Hjállparfoss (Help waterfall) is a beautiful waterfall in the spectacular valley Þjórsárdalur in the South Region in Iceland. The waterfall is among 20 waterfalls in Iceland that are easily accessible and popular to visit and, on the list of most visited places in Iceland. The waterfall is a joy to photograph in any season, from many angles, although the fall is the most spectacular and our favorite, due to the autumn colors of the vegetation around the waterfall.
The name Hjálparfoss has a historical explanation
Hjálparfoss and all the surrounding is a stunning place. As can be seen in the photos, the beauty of the waterfall can be magnified by colors of autumn and a thin layer of snow. The name is a bit strange since waterfalls seldom help but the name has its history. In the past when Icelanders traveled from the Northern Region to the Southern Region over the Highland, they had a hard time finding a field for their horses to graze along the way. As the altitude in the Highland barely allows for conditions that are favorable for vegetation. So after a two to three-day journey on their horses the grass by the waterfall in Þjórsárdalur was the first grass they found for the horses, on the lower land after the long trip. And that was a lot of HELP for the horses. And that's how the waterfall got its name. The waterfall by the grass field that helped feed the horses after a few days journey over the sandy and rocky Highland.

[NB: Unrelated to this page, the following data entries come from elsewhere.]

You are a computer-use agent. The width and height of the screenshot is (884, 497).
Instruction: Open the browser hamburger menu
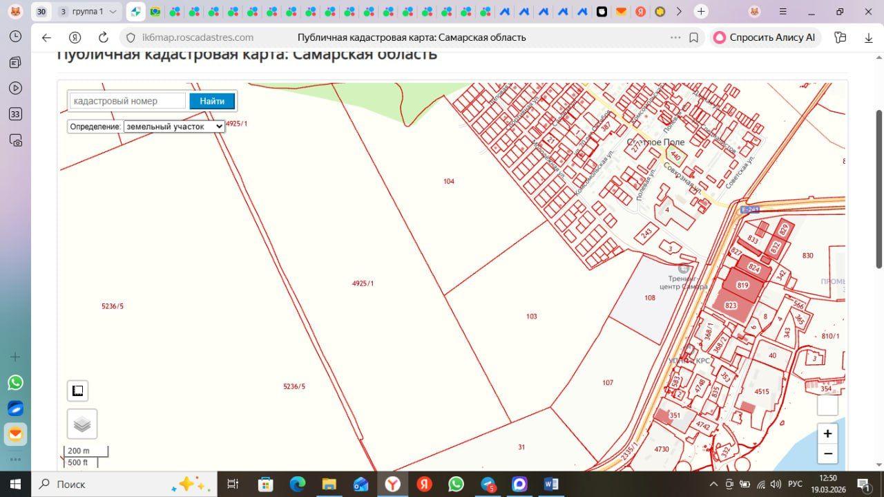782,12
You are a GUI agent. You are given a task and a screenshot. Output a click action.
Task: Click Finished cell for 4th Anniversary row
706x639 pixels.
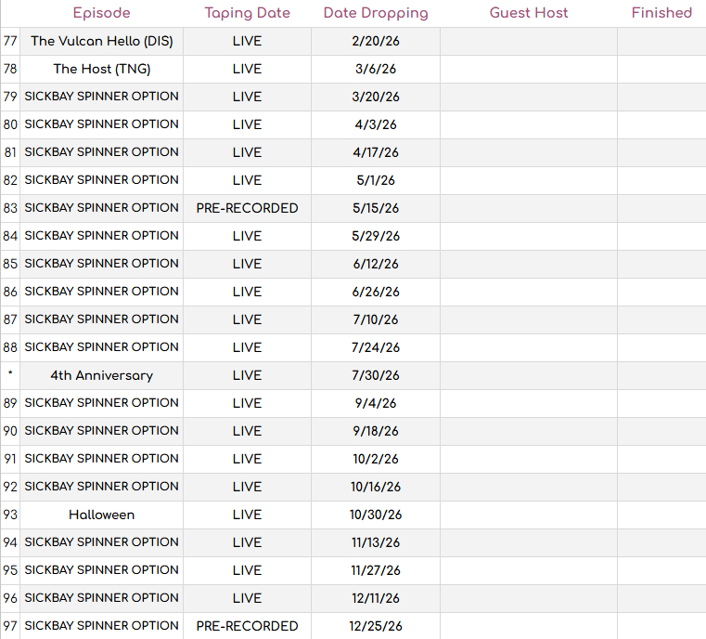point(661,375)
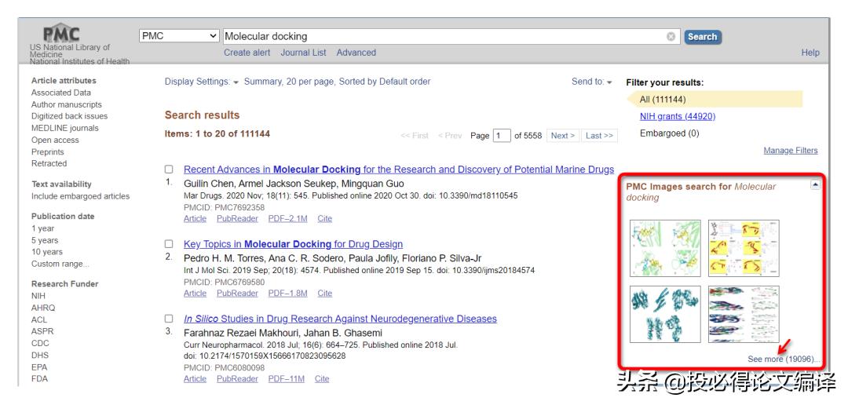Go to the Next results page
Viewport: 848px width, 405px height.
point(562,136)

Easily accessible all year long
The waterfall is located in Þjórsárdalur, a valley where the mighty river Þjórsá runs. Hjálparfoss, on the other hand, is a part of the river Fossá that originates in the lower part of the Highland north of Þjórsárdalur and merges with Þjórsá not far from the waterfall. When driving from Reykjavík on the Ring Road (1), you take the road (30) northbound and turn east on the road (32) after approximately 30 minutes. After driving your car for 20 minutes or so you will see a sign by road (3361) that says Hjálparfoss, and you are basically there.